## TAREFA PROPOSTA
Reproduza fielmente todos os itens a seguir, linha por linha, sem mudar nenhuma palavra.

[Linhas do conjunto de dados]
-----
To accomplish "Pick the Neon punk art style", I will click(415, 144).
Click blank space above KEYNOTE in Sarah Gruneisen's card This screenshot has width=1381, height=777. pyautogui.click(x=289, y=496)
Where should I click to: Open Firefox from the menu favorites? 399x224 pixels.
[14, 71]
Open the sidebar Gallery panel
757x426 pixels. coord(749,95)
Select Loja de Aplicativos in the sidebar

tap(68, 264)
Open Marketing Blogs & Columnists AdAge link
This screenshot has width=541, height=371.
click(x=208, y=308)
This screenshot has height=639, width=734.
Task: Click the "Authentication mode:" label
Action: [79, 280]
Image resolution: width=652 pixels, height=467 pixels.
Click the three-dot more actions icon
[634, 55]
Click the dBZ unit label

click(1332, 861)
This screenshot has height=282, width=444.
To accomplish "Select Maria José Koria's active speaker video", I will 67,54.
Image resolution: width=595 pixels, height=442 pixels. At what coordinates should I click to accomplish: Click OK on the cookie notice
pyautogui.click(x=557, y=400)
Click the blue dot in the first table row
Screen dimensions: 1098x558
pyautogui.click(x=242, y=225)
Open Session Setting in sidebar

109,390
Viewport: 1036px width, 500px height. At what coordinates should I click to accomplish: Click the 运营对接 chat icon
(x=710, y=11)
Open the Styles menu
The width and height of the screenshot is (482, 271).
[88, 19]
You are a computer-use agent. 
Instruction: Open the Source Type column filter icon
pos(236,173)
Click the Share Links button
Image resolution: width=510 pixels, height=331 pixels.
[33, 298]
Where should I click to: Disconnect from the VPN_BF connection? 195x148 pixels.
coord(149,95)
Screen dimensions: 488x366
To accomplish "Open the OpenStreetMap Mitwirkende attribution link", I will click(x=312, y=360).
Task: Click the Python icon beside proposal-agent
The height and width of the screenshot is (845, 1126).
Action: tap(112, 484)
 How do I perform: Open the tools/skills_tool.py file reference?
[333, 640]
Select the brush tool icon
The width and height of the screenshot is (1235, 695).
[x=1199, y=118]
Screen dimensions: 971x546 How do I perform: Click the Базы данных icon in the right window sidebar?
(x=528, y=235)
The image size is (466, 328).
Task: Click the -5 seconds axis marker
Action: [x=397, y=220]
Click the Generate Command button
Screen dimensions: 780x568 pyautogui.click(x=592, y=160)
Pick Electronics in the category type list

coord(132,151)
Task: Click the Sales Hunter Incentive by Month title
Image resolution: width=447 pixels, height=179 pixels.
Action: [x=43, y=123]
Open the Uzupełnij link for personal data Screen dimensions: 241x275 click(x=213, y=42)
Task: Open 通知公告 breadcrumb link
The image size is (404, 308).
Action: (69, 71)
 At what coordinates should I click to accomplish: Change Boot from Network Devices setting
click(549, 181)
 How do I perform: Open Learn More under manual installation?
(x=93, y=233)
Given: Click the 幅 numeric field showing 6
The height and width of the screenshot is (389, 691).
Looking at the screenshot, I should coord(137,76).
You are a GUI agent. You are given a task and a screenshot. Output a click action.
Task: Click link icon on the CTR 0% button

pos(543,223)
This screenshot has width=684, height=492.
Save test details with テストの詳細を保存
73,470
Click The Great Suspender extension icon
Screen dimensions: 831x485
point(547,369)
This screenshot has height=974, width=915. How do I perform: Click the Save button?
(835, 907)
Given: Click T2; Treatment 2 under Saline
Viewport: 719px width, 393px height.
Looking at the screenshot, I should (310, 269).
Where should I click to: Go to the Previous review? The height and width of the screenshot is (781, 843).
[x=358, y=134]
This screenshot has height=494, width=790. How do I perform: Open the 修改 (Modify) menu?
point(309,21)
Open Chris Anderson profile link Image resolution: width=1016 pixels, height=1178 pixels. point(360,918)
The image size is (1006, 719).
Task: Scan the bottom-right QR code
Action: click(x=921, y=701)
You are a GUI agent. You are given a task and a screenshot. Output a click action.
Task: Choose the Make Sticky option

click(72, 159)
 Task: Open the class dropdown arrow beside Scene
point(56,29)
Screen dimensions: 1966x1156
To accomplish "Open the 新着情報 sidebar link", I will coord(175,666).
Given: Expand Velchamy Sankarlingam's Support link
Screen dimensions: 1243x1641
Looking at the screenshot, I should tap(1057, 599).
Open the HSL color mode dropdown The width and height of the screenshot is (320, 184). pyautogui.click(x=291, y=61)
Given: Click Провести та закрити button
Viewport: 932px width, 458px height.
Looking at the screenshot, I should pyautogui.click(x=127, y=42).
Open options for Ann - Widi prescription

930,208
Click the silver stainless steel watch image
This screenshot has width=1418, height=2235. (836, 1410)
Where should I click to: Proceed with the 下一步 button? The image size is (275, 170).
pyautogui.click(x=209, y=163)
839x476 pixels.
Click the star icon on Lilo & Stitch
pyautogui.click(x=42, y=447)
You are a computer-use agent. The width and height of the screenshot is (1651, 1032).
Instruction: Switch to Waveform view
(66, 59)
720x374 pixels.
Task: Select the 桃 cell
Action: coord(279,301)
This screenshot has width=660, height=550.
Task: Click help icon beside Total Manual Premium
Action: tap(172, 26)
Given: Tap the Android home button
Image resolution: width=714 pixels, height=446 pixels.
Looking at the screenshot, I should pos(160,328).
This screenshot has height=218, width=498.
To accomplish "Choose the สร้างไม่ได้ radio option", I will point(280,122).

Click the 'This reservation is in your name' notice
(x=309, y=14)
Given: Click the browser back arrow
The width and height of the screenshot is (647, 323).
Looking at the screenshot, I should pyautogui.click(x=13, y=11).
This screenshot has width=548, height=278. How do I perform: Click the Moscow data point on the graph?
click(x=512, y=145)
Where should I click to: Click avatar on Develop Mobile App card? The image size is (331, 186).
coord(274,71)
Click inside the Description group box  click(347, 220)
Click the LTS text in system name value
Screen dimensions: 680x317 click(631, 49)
-----
## RESULTADO DO EXERCÍCIO
To accomplish "Pick the Neon punk art style", I will click(415, 144).
Click blank space above KEYNOTE in Sarah Gruneisen's card This screenshot has width=1381, height=777. pyautogui.click(x=289, y=496)
Where should I click to: Open Firefox from the menu favorites? 399x224 pixels.
[14, 71]
Open the sidebar Gallery panel
757x426 pixels. coord(749,95)
Select Loja de Aplicativos in the sidebar

tap(68, 264)
Open Marketing Blogs & Columnists AdAge link
This screenshot has width=541, height=371.
click(x=208, y=308)
This screenshot has height=639, width=734.
Task: Click the "Authentication mode:" label
Action: [79, 280]
Image resolution: width=652 pixels, height=467 pixels.
Click the three-dot more actions icon
[634, 55]
Click the dBZ unit label

click(1332, 861)
This screenshot has height=282, width=444.
To accomplish "Select Maria José Koria's active speaker video", I will 67,54.
Image resolution: width=595 pixels, height=442 pixels. At what coordinates should I click to accomplish: Click OK on the cookie notice
pyautogui.click(x=557, y=400)
Click the blue dot in the first table row
Screen dimensions: 1098x558
pyautogui.click(x=242, y=225)
Open Session Setting in sidebar

109,390
Viewport: 1036px width, 500px height. At what coordinates should I click to accomplish: Click the 运营对接 chat icon
(x=710, y=11)
Open the Styles menu
The width and height of the screenshot is (482, 271).
[88, 19]
You are a computer-use agent. 
Instruction: Open the Source Type column filter icon
pos(236,173)
Click the Share Links button
Image resolution: width=510 pixels, height=331 pixels.
[33, 298]
Where should I click to: Disconnect from the VPN_BF connection? 195x148 pixels.
coord(149,95)
Screen dimensions: 488x366
To accomplish "Open the OpenStreetMap Mitwirkende attribution link", I will click(x=312, y=360).
Task: Click the Python icon beside proposal-agent
The height and width of the screenshot is (845, 1126).
Action: tap(112, 484)
 How do I perform: Open the tools/skills_tool.py file reference?
[333, 640]
Select the brush tool icon
The width and height of the screenshot is (1235, 695).
[x=1199, y=118]
Screen dimensions: 971x546 How do I perform: Click the Базы данных icon in the right window sidebar?
(x=528, y=235)
The image size is (466, 328).
Task: Click the -5 seconds axis marker
Action: [x=397, y=220]
Click the Generate Command button
Screen dimensions: 780x568 pyautogui.click(x=592, y=160)
Pick Electronics in the category type list

coord(132,151)
Task: Click the Sales Hunter Incentive by Month title
Image resolution: width=447 pixels, height=179 pixels.
Action: [x=43, y=123]
Open the Uzupełnij link for personal data Screen dimensions: 241x275 click(x=213, y=42)
Task: Open 通知公告 breadcrumb link
The image size is (404, 308).
Action: (69, 71)
 At what coordinates should I click to accomplish: Change Boot from Network Devices setting
click(549, 181)
 How do I perform: Open Learn More under manual installation?
(x=93, y=233)
Given: Click the 幅 numeric field showing 6
The height and width of the screenshot is (389, 691).
Looking at the screenshot, I should coord(137,76).
You are a GUI agent. You are given a task and a screenshot. Output a click action.
Task: Click link icon on the CTR 0% button

pos(543,223)
This screenshot has width=684, height=492.
Save test details with テストの詳細を保存
73,470
Click The Great Suspender extension icon
Screen dimensions: 831x485
point(547,369)
This screenshot has height=974, width=915. How do I perform: Click the Save button?
(835, 907)
Given: Click T2; Treatment 2 under Saline
Viewport: 719px width, 393px height.
Looking at the screenshot, I should (310, 269).
Where should I click to: Go to the Previous review? The height and width of the screenshot is (781, 843).
[x=358, y=134]
This screenshot has height=494, width=790. How do I perform: Open the 修改 (Modify) menu?
point(309,21)
Open Chris Anderson profile link Image resolution: width=1016 pixels, height=1178 pixels. point(360,918)
The image size is (1006, 719).
Task: Scan the bottom-right QR code
Action: click(x=921, y=701)
You are a GUI agent. You are given a task and a screenshot. Output a click action.
Task: Choose the Make Sticky option

click(72, 159)
 Task: Open the class dropdown arrow beside Scene
point(56,29)
Screen dimensions: 1966x1156
To accomplish "Open the 新着情報 sidebar link", I will coord(175,666).
Given: Expand Velchamy Sankarlingam's Support link
Screen dimensions: 1243x1641
Looking at the screenshot, I should tap(1057, 599).
Open the HSL color mode dropdown The width and height of the screenshot is (320, 184). pyautogui.click(x=291, y=61)
Given: Click Провести та закрити button
Viewport: 932px width, 458px height.
Looking at the screenshot, I should pyautogui.click(x=127, y=42).
Open options for Ann - Widi prescription

930,208
Click the silver stainless steel watch image
This screenshot has width=1418, height=2235. (836, 1410)
Where should I click to: Proceed with the 下一步 button? The image size is (275, 170).
pyautogui.click(x=209, y=163)
839x476 pixels.
Click the star icon on Lilo & Stitch
pyautogui.click(x=42, y=447)
You are a computer-use agent. The width and height of the screenshot is (1651, 1032).
Instruction: Switch to Waveform view
(66, 59)
720x374 pixels.
Task: Select the 桃 cell
Action: coord(279,301)
This screenshot has width=660, height=550.
Task: Click help icon beside Total Manual Premium
Action: tap(172, 26)
Given: Tap the Android home button
Image resolution: width=714 pixels, height=446 pixels.
Looking at the screenshot, I should pos(160,328).
This screenshot has height=218, width=498.
To accomplish "Choose the สร้างไม่ได้ radio option", I will point(280,122).

Click the 'This reservation is in your name' notice
(x=309, y=14)
Given: Click the browser back arrow
The width and height of the screenshot is (647, 323).
Looking at the screenshot, I should pyautogui.click(x=13, y=11).
This screenshot has width=548, height=278. How do I perform: Click the Moscow data point on the graph?
click(x=512, y=145)
Where should I click to: Click avatar on Develop Mobile App card? The image size is (331, 186).
coord(274,71)
Click inside the Description group box  click(347, 220)
Click the LTS text in system name value
Screen dimensions: 680x317 click(631, 49)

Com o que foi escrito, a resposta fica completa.